Set tasks —
a. According to the seminar announcement, at which university is Rebecca Brannon an associate professor?
b. Reproduce the part of the seminar announcement that opens with the words containing "The speaker will" and closes with "contract with Bloomsbury.", substituting "professor" for "associate professor".

Source excerpt —
....................

David Center for the American Revolution Seminar: ""The Vale of Years into which I am very fast descending": Ideas and Realities of Aging in Revolutionary Times" with Rebecca Brannon

3:00 - 4:30 p.m. ET

Register for this event online via Zoom.

September 13, 2023

3:00 - 4:30 p.m. ET

person in glasses

The first 2023-2024 David Center for the American Revolution Seminar will take place September 13, 2023 at 3:00 p.m. ET on Zoom.

The speaker will be Rebecca Brannon. Rebecca is an associate professor of early American history at James Madison University. Her first book, From Revolution to Reunion: The Reintegration of the South Carolina Loyalists (USC Press) came out in 2016. She is currently working on Did the Founding Fathers Live Too Long? Old Men and Women and the American Revolution. She is also co-editing A Cultural History of Old Age in the Era of Enlightenment and Revolution (1650-1800) under contract with Bloomsbury.

....................

Data excerpt —
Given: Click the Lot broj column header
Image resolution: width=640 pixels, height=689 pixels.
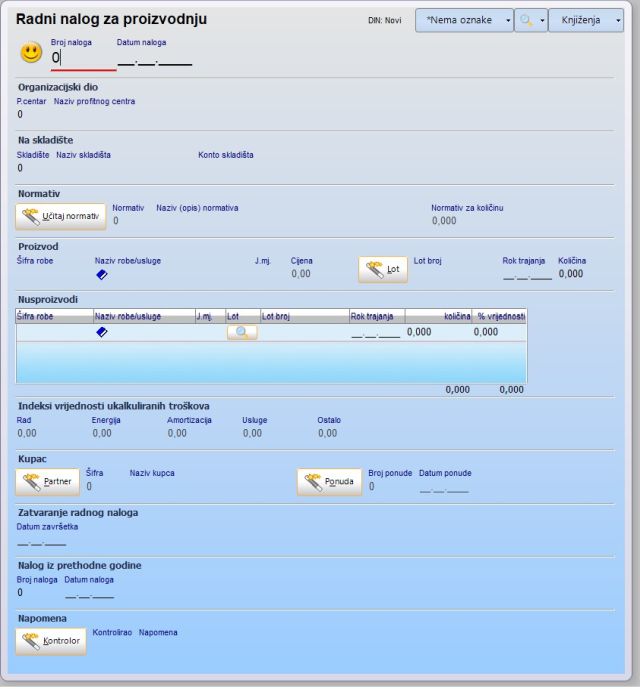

....................

Final answers —
a. James Madison University

b.
The speaker will be Rebecca Brannon. Rebecca is an professor of early American history at James Madison University. Her first book, From Revolution to Reunion: The Reintegration of the South Carolina Loyalists (USC Press) came out in 2016. She is currently working on Did the Founding Fathers Live Too Long? Old Men and Women and the American Revolution. She is also co-editing A Cultural History of Old Age in the Era of Enlightenment and Revolution (1650-1800) under contract with Bloomsbury.